DockerSwarm mode with Postgres, fail only with persistent storage

Hi
I use the following .yml to deploy a Postgres service.

version: “3”

services:
postgres:
image: postgres:9.5
volumes:
- db-data:/var/lib/postgresql/data
networks:
- postgres
deploy:
placement:
constraints: [node.role == worker]

networks:
postgres:

volumes:
db-data:
driver: "vmdk"
driver_opts:
size: “500MB”

What I found is the task is scheduled on the worker-node as expected, but only last for several seconds, and then the container shutdown and Swarm restart another container on the same node. Any ideas?

I also try to deploy with local volumes, and it works fine. I don’t know why it works with local volume.

Output from Master node:

root@esx1-swarm01:~# docker service ls
ID NAME MODE REPLICAS IMAGE
sp4ec5qyixqh postgres_postgres replicated 0/1 postgres:9.5
root@esx1-swarm01:~# docker service ps postgres_postgres
ID NAME IMAGE NODE DESIRED STATE CURRENT STATE ERROR PORTS
frhvciz1hokz postgres_postgres.1 postgres:9.5 esx1-swarm02 Running Starting less than a second ago
ak2ak21i1zdi _ postgres_postgres.1 postgres:9.5 esx1-swarm02 Shutdown Failed 5 seconds ago "task: non-zero exit (1)"
q6240vlajwn3 _ postgres_postgres.1 postgres:9.5 esx1-swarm02 Shutdown Failed 14 seconds ago "task: non-zero exit (1)"
j3y42ji0la5q _ postgres_postgres.1 postgres:9.5 esx1-swarm02 Shutdown Failed 23 seconds ago "task: non-zero exit (1)"
jxwjfw71kmnk _ postgres_postgres.1 postgres:9.5 esx1-swarm02 Shutdown Failed 34 seconds ago “task: non-zero exit (1)”
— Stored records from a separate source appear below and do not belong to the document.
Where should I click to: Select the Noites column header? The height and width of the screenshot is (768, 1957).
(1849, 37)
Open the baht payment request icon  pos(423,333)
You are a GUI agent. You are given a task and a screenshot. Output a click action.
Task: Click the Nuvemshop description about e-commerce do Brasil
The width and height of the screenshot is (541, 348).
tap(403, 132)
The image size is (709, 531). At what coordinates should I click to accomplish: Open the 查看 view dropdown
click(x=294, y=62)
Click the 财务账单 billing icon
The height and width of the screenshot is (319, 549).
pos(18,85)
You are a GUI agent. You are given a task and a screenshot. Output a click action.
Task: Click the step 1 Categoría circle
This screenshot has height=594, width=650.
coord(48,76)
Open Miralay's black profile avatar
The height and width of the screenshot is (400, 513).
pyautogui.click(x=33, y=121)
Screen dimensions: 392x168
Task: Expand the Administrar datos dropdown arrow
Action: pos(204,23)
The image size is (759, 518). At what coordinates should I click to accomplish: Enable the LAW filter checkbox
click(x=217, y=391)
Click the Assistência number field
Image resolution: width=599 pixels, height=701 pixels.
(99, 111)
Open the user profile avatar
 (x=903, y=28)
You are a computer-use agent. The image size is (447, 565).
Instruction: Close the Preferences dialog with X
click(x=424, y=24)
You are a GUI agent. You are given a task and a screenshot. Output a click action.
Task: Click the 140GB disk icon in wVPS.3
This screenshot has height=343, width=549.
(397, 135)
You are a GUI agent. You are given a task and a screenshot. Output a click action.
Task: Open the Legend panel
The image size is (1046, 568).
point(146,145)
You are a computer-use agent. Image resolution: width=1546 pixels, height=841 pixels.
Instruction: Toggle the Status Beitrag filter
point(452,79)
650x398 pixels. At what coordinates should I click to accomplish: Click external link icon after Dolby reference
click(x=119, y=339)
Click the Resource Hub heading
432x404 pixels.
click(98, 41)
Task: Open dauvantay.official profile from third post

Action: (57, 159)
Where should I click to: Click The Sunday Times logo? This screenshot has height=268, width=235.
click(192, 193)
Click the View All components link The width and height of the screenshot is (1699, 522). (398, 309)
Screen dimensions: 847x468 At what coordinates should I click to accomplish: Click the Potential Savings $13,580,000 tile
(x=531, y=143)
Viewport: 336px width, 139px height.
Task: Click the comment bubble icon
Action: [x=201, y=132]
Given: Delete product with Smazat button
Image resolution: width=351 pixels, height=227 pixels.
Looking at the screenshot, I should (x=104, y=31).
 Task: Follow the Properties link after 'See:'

Output put from the worker node which the task is scheduled:
root@esx1-swarm01:~# docker service ls
ID NAME MODE REPLICAS IMAGE
sp4ec5qyixqh postgres_postgres replicated 0/1 postgres:9.5
root@esx1-swarm01:~# docker service ps postgres_postgres
ID NAME IMAGE NODE DESIRED STATE CURRENT STATE ERROR PORTS
frhvciz1hokz postgres_postgres.1 postgres:9.5 esx1-swarm02 Running Starting less than a second ago
ak2ak21i1zdi _ postgres_postgres.1 postgres:9.5 esx1-swarm02 Shutdown Failed 5 seconds ago "task: non-zero exit (1)"
q6240vlajwn3 _ postgres_postgres.1 postgres:9.5 esx1-swarm02 Shutdown Failed 14 seconds ago "task: non-zero exit (1)"
j3y42ji0la5q _ postgres_postgres.1 postgres:9.5 esx1-swarm02 Shutdown Failed 23 seconds ago "task: non-zero exit (1)"
jxwjfw71kmnk _ postgres_postgres.1 postgres:9.5 esx1-swarm02 Shutdown Failed 34 seconds ago “task: non-zero exit (1)”

I saw a lot of error like “task:non-zero exit (1)”, but how can I know the detailed reason why the task is failed on the worker node?

Thanks!

I tried to create the service from the command line, got the same error.

root@esx1-swarm01:~# docker service create --name=postgres --mount type=volume,src=postgres_vol1,dst=/var/lib/postgresql/data,volume-driver=vmdk --constraint node.role==worker postgres:9.5
9jst2lsdoysgqixx8fxyn0h0w
root@esx1-swarm01:~# docker service ls
ID NAME MODE REPLICAS IMAGE
9jst2lsdoysg postgres replicated 0/1 postgres:9.5
root@esx1-swarm01:~# docker service ps postgres
ID NAME IMAGE NODE DESIRED STATE CURRENT STATE ERROR PORTS
4mcsmlkgp697 postgres.1 postgres:9.5 esx1-swarm02 Ready Preparing 1 second ago
q290l798jqw9 _ postgres.1 postgres:9.5 esx1-swarm02 Shutdown Failed 2 seconds ago “task: non-zero exit (1)”

I’m having the same issue. Simple two node swarm. Postgres image will start fine as part of a service if I use local volume. As soon as the volume is external (even just mapped to host), I get the non-zero exit problem. If not running in swarm and I simply deploy using docker compose, no problem at all.